In the Bible we are told that in Jesus is life (i.e., He has life within Himself, He is the source of life, another proclamation of His deity; see John 5:26), and that this life is the light of men (Christ is the Provider of both natural and eternal life).
In the JST the gospel (i.e., “all the doctrines, principles, laws, ordinances, and covenants necessary for us to be exalted in the celestial kingdom”) was “in him,” and this system (not Christ Himself) is the life and light of men.
The LDS Teacher’s Manual explains the Mormon understanding of Christ based on John1:1-3, 14:
“a. He ‘was in the beginning’ with God the Father (John 1:1–2). Note that the Savior’s mission began in the premortal world, long before he was born in Bethlehem.
“b. He is God (John 1:1). Explain that when we speak of God, we usually refer to Heavenly Father. However, ‘the personage known as Jehovah in Old Testament times … is the Son, known as Jesus Christ, … who is also a God. Jesus works under the direction of the Father. … Many of the things that the scripture says were done by God were actually done by … Jesus’ (Bible Dictionary, ‘God,’ 681).
“c. Through him the gospel was preached in the premortal world (Joseph Smith Translation, John 1:1).

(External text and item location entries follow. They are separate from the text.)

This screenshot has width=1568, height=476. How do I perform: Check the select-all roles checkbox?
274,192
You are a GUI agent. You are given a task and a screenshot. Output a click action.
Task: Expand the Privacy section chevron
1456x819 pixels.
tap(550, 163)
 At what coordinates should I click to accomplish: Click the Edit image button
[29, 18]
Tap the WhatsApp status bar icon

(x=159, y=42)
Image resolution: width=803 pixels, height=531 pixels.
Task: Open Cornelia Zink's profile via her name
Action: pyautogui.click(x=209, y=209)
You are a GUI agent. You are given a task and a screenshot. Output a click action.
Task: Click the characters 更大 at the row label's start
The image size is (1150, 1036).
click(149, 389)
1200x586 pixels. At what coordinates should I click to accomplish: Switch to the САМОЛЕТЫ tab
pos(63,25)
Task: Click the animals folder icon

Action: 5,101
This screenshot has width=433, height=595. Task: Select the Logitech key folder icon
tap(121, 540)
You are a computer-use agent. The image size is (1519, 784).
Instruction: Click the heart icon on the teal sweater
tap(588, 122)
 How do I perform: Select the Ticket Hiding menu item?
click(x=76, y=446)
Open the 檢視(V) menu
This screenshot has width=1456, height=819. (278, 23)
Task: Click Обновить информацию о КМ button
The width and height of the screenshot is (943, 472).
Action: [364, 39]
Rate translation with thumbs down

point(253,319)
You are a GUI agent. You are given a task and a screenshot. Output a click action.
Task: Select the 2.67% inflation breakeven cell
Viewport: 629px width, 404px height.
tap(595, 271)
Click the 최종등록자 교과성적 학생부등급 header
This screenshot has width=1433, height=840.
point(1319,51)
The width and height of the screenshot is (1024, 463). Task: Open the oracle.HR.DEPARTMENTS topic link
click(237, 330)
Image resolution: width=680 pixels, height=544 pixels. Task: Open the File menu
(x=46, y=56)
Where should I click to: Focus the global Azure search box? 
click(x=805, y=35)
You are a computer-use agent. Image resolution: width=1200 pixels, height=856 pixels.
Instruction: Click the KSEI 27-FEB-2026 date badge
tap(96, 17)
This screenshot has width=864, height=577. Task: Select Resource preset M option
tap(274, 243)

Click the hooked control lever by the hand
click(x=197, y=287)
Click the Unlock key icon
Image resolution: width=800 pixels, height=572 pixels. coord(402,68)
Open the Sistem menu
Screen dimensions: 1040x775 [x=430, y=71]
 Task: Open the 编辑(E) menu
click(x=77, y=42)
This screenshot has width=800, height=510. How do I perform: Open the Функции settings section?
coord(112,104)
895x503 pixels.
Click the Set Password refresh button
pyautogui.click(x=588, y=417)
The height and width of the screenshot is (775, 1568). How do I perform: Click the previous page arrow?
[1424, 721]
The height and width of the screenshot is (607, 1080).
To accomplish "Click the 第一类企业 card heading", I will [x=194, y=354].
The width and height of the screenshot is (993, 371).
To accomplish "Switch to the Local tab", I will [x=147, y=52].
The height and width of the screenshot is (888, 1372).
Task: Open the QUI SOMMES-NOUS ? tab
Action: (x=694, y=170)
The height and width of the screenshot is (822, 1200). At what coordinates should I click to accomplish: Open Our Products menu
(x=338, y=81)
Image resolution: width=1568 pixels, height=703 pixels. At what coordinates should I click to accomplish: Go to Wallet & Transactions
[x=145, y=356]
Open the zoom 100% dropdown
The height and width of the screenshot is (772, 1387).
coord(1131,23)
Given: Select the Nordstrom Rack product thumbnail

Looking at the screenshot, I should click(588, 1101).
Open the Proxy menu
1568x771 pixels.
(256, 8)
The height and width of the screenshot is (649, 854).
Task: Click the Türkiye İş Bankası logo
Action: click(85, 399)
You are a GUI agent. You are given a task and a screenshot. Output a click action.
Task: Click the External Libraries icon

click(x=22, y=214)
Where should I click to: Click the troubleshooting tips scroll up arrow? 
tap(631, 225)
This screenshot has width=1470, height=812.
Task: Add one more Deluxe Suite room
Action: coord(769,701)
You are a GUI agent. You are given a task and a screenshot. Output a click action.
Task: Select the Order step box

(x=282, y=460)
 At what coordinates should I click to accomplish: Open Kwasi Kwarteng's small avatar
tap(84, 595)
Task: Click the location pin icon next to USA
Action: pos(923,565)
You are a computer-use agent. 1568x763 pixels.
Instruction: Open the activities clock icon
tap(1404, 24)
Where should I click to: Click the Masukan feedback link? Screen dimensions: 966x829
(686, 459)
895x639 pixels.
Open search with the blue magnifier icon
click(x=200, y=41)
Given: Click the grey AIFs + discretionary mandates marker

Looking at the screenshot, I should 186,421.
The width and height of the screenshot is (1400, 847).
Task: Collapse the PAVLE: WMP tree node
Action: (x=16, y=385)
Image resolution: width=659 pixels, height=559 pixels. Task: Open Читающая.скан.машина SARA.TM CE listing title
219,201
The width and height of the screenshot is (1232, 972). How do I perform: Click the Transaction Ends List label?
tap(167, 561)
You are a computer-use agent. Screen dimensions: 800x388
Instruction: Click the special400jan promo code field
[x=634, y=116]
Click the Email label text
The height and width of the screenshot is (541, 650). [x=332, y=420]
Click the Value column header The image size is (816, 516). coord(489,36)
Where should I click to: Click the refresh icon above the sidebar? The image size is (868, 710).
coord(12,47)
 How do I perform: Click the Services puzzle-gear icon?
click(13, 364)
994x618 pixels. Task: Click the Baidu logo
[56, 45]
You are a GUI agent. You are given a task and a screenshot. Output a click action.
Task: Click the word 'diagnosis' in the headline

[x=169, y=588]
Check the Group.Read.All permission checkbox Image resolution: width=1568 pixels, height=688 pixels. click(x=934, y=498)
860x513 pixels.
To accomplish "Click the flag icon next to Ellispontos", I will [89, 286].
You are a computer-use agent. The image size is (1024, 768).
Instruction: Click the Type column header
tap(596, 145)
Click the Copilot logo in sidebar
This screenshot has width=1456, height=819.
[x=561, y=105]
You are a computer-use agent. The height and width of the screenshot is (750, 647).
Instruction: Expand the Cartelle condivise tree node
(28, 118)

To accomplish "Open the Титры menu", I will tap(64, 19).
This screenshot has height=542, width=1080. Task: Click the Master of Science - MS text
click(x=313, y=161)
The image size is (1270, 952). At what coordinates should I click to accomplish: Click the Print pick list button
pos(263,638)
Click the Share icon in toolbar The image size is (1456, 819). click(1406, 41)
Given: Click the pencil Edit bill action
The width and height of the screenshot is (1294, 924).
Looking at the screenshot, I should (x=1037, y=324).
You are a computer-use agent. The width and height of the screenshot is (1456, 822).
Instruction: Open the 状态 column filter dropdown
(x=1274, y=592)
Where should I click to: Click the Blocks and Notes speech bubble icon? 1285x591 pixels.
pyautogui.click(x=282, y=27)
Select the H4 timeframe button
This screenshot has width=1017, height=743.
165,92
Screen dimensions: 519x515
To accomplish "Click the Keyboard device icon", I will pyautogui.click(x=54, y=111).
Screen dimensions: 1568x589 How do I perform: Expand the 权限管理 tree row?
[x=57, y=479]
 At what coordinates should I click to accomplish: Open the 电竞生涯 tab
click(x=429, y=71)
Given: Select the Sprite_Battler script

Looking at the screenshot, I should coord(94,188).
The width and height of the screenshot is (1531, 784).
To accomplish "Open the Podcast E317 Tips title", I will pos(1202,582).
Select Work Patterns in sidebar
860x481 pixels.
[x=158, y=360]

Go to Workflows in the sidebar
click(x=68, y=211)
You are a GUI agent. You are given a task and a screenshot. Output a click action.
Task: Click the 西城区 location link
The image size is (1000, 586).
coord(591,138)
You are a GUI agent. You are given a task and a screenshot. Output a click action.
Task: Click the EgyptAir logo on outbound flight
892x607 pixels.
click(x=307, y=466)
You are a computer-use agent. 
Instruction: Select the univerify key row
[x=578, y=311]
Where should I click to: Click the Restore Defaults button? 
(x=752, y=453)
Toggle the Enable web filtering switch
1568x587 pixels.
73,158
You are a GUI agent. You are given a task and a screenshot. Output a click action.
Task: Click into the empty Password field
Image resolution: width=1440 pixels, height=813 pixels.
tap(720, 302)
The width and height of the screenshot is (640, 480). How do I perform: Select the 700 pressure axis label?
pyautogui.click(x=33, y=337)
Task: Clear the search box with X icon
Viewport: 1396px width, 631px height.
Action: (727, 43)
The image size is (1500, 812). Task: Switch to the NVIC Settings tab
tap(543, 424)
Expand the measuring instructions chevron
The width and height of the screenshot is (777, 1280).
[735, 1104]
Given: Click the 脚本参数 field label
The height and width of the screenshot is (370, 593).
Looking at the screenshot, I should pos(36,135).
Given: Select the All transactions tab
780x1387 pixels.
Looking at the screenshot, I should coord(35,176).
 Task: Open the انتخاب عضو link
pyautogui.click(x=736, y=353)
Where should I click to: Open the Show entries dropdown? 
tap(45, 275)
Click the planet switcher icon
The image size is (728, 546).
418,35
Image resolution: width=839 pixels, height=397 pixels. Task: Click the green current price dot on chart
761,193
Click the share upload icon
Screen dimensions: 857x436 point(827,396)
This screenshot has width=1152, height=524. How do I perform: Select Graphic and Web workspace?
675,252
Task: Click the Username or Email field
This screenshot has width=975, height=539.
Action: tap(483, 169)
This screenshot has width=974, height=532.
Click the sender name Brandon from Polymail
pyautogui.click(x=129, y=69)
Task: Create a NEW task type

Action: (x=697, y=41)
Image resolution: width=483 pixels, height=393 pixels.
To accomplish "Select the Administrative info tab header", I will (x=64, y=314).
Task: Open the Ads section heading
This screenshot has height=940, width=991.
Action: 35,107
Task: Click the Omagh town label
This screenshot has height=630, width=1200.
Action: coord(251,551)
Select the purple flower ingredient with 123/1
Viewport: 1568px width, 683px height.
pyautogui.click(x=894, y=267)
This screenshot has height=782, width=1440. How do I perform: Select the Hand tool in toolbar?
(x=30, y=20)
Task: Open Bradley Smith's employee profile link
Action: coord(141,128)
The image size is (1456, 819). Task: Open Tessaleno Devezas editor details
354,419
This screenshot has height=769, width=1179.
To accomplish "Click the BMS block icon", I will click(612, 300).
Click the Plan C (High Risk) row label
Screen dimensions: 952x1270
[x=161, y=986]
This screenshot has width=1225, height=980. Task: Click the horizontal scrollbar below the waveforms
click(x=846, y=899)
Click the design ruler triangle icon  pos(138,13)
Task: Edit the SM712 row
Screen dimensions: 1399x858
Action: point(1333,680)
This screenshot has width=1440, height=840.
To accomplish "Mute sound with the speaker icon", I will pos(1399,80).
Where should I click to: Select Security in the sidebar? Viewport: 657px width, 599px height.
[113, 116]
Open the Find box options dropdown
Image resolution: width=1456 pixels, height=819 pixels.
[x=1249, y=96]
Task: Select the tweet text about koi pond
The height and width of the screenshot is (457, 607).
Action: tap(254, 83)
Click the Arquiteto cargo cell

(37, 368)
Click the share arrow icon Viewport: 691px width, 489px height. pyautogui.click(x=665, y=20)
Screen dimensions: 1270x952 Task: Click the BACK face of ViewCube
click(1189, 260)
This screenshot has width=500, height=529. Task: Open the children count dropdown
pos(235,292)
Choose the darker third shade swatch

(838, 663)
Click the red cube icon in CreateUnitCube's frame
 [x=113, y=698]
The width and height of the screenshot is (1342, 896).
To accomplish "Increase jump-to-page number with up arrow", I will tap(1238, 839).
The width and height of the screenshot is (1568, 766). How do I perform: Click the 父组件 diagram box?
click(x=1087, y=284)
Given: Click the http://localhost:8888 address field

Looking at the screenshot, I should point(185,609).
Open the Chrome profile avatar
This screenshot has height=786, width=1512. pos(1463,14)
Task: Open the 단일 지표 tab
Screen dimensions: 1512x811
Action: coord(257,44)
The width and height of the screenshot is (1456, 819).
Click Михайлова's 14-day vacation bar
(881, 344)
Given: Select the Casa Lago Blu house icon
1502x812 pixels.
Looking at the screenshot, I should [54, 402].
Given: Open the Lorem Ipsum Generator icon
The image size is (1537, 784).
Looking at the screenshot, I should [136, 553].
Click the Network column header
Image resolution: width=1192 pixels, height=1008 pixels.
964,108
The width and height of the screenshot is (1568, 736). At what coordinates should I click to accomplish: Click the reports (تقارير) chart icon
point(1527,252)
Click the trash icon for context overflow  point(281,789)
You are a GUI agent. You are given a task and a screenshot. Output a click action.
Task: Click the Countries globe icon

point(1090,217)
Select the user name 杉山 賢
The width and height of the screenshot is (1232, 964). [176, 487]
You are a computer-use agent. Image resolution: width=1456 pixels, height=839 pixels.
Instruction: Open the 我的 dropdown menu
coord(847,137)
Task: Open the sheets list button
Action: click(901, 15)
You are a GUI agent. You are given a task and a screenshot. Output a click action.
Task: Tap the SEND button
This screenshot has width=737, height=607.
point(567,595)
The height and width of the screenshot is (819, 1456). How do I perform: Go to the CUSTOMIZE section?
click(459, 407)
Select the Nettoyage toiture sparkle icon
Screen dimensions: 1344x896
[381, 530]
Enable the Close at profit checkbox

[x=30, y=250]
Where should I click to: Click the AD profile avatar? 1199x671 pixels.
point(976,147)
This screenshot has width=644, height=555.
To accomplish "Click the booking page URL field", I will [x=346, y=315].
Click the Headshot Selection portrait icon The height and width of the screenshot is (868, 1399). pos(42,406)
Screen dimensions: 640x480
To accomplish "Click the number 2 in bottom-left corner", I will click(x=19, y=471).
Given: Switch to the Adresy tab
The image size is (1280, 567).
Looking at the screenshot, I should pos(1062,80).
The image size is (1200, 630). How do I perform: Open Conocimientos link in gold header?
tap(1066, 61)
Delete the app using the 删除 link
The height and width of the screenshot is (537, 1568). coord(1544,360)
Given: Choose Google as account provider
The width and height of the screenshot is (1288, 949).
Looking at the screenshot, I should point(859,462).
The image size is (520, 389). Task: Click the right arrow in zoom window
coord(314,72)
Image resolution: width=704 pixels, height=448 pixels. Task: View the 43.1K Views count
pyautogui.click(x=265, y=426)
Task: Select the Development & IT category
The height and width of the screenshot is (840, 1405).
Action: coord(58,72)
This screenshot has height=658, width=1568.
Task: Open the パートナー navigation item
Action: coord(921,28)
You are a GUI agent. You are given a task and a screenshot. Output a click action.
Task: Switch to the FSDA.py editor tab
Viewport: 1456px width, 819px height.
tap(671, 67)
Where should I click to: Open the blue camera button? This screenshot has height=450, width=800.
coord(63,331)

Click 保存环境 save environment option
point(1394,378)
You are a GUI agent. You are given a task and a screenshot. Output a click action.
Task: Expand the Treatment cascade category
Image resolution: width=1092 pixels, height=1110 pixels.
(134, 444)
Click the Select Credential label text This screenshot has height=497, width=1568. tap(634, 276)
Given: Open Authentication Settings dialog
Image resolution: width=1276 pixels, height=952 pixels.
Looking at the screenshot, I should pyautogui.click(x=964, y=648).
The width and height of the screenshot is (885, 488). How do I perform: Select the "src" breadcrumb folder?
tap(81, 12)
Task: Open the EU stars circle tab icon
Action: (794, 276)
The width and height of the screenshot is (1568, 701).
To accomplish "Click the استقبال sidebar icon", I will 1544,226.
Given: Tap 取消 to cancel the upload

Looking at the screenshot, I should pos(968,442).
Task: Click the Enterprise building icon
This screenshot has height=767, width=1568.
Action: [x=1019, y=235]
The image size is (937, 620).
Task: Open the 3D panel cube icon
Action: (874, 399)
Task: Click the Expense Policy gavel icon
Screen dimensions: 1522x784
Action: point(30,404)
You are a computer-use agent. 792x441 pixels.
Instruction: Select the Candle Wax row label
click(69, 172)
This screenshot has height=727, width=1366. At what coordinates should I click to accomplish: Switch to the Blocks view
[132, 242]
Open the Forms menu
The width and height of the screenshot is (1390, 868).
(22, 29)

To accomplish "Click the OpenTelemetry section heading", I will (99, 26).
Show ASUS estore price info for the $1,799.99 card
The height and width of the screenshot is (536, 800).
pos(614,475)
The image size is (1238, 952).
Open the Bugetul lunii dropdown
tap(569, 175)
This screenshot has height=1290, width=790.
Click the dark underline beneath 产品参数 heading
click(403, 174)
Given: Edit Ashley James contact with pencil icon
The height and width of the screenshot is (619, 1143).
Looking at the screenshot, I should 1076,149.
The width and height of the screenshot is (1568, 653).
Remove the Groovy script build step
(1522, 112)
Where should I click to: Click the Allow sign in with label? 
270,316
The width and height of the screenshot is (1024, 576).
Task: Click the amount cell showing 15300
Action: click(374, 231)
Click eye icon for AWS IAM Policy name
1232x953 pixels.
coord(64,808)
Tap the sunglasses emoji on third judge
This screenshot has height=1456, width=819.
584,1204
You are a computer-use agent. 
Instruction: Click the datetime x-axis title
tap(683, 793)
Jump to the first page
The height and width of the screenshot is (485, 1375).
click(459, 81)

“d. He made all things (John 1:3).
“e. He is the Only Begotten Son of God in the flesh (John 1:14; see also 1 Nephi 11:14–21).”
As is evident, some superficial similarities exist between the biblical Jesus and Mormonism’s Jesus, but the disparities are vast and very deep. So much so that Christians generally agree with late Mormon Church President Gordon B. Hinckley who said that Mormons believe in a “different Jesus.”
Mr. Gunn promoted the idea that Mormonism is a Christian religion because Mormons believe in Jesus Christ as Savior and because they study the Bible. Superficially, that argument may have some merit. But looking beneath the surface reveals something else altogether. Mormonism promotes trust in a “different Jesus” who cannot save, and teaches doctrine from a false prophet’s rewrite of the Holy Bible. For those who believe the Bible as God gave and preserved it through millennia, this places Mormonism far outside the boundaries of Christianity.